WRITTEN PROBLEM: Rewrite the material starting at the line containing "GK-JH-POLITICAL-HINDI (385, 1186)" and ending at the line containing "Post (136, 840)", substituting "Privacy Statement" for "Privacy Policy" and leaving everything else unchanged.

Records from a collection
= = = =
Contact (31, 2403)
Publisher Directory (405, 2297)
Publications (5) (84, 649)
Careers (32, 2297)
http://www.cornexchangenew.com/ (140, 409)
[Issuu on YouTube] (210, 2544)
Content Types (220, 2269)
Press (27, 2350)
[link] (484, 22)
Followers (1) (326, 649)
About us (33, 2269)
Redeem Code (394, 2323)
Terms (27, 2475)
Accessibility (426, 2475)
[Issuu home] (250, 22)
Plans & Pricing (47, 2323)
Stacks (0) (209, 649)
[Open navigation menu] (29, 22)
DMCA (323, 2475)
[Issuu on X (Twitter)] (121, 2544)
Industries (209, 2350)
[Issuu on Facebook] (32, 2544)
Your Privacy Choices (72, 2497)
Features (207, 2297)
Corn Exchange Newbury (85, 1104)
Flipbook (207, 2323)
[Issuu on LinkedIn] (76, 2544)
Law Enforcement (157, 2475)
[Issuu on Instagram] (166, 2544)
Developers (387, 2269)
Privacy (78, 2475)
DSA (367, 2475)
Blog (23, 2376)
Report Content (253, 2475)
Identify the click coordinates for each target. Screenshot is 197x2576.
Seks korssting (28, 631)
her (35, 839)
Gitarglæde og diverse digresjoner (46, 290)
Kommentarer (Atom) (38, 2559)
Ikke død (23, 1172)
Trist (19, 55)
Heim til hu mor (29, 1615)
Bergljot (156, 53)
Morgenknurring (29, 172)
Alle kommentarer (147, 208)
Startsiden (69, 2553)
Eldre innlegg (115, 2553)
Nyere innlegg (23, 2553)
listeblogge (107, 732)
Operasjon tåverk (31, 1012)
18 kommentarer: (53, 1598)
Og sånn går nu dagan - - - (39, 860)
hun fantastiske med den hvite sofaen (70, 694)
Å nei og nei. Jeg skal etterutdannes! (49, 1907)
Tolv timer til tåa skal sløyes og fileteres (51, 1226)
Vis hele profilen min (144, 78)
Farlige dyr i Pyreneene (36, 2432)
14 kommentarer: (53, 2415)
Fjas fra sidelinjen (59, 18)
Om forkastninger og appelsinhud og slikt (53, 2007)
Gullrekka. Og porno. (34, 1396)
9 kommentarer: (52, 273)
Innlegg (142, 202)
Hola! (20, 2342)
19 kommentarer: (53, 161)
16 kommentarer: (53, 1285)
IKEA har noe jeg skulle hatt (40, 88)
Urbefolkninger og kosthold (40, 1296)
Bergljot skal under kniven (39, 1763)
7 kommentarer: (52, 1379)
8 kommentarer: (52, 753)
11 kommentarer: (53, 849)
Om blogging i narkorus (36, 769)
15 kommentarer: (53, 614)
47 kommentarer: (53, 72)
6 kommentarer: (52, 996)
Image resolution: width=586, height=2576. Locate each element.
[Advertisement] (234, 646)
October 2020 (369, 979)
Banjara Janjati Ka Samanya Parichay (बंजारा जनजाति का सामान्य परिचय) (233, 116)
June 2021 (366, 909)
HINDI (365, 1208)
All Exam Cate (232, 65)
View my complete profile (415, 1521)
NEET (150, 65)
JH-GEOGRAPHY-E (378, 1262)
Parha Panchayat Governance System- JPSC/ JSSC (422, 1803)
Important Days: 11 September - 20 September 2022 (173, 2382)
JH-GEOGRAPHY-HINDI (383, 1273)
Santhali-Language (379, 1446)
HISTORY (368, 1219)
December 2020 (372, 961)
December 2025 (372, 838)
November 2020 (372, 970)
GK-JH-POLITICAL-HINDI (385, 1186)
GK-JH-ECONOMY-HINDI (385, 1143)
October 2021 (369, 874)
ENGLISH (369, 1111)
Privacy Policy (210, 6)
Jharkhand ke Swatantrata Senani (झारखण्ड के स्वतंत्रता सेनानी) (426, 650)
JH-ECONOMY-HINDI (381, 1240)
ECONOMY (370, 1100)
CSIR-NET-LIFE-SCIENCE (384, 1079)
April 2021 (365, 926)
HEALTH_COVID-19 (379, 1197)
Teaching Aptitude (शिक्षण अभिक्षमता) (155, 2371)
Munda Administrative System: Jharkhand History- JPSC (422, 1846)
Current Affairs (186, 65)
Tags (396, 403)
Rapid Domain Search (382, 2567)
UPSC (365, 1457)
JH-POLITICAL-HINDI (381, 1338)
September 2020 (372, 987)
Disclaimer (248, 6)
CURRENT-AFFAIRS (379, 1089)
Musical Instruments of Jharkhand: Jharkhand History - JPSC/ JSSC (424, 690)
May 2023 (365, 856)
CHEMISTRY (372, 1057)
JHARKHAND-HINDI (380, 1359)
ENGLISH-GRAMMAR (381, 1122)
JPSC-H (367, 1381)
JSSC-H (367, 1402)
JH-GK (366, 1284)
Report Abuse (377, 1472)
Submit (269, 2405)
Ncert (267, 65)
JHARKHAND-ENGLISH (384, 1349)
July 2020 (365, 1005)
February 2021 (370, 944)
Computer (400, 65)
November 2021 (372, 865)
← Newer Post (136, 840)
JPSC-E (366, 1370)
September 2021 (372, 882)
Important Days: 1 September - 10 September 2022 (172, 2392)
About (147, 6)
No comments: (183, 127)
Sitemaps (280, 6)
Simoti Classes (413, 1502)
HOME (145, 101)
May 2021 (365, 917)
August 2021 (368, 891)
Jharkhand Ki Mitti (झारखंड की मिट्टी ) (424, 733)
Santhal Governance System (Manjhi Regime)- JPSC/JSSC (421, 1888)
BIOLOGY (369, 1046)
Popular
= = = =
SOLUTION TO THIS EXERCISE:
GK-JH-POLITICAL-HINDI (385, 1186)
GK-JH-ECONOMY-HINDI (385, 1143)
October 2021 (369, 874)
ENGLISH (369, 1111)
Privacy Statement (210, 6)
Jharkhand ke Swatantrata Senani (झारखण्ड के स्वतंत्रता सेनानी) (426, 650)
JH-ECONOMY-HINDI (381, 1240)
ECONOMY (370, 1100)
CSIR-NET-LIFE-SCIENCE (384, 1079)
April 2021 (365, 926)
HEALTH_COVID-19 (379, 1197)
Teaching Aptitude (शिक्षण अभिक्षमता) (155, 2371)
Munda Administrative System: Jharkhand History- JPSC (422, 1846)
Current Affairs (186, 65)
Tags (396, 403)
Rapid Domain Search (382, 2567)
UPSC (365, 1457)
JH-POLITICAL-HINDI (381, 1338)
September 2020 (372, 987)
Disclaimer (248, 6)
CURRENT-AFFAIRS (379, 1089)
Musical Instruments of Jharkhand: Jharkhand History - JPSC/ JSSC (424, 690)
May 2023 (365, 856)
CHEMISTRY (372, 1057)
JHARKHAND-HINDI (380, 1359)
ENGLISH-GRAMMAR (381, 1122)
JPSC-H (367, 1381)
JSSC-H (367, 1402)
JH-GK (366, 1284)
Report Abuse (377, 1472)
Submit (269, 2405)
Ncert (267, 65)
JHARKHAND-ENGLISH (384, 1349)
July 2020 (365, 1005)
February 2021 (370, 944)
Computer (400, 65)
November 2021 (372, 865)
← Newer Post (136, 840)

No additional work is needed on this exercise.